We were in court a few weeks ago, and when the judge, Davidson County’s Philip E. Smith asked the husband if he was still married to the first wife, the man invoked his Fifth Amendment rights to self incrimination. You see, not only is bigamy, being married to more than one person at a time, grounds for annulment in Tennessee, it is a felony. Yikes.
The judge told me from the bench that although the man had not offered testimony on the subject, in civil court a judge could infer from a person’s silence that he was actually guilty of a crime. As such, he found evidence of a prior marriage, still subsisting, and granted the annulment.

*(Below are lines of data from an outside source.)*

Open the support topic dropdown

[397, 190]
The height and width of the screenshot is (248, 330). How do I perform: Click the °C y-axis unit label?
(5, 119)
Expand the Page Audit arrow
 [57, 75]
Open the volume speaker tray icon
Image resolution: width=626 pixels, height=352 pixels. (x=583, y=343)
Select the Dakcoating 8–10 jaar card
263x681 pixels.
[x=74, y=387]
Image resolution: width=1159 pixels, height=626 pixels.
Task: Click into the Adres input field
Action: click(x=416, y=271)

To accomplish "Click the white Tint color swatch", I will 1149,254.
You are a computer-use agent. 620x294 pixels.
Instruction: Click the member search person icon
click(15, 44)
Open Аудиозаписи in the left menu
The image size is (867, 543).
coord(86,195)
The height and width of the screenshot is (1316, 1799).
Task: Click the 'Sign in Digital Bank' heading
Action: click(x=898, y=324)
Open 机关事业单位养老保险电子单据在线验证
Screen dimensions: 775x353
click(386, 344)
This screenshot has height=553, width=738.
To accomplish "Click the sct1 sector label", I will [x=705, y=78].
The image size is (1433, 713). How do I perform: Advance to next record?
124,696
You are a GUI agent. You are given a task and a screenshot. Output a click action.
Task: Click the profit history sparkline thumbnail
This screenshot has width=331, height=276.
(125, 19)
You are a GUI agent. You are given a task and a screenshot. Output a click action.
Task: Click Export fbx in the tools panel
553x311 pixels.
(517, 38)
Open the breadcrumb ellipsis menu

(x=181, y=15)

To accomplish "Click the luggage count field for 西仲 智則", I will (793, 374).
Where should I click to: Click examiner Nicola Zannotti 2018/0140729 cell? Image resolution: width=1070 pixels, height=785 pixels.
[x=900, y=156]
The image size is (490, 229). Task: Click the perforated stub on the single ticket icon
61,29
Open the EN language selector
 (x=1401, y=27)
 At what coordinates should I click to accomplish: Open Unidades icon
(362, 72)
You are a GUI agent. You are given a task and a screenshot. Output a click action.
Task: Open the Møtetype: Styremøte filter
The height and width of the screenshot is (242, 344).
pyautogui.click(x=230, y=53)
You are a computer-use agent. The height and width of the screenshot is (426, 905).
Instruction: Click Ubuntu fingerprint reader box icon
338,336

In my mind, as we left the courthouse, I ticked off another unusual matter that I had accomplished in my first two years as a lawyer. I know there have been more unusual cases, and there will continue to be legal oddities that make me think and research and ponder. But for the moment, I will savor the opportunity to say that I have successfully prosecuted an annulment and feel a tinge of pride that another client left my office with exactly what she wanted. Another chapter closed in the book I am writing in my mind about some of the amazing things I have seen in my two years so far.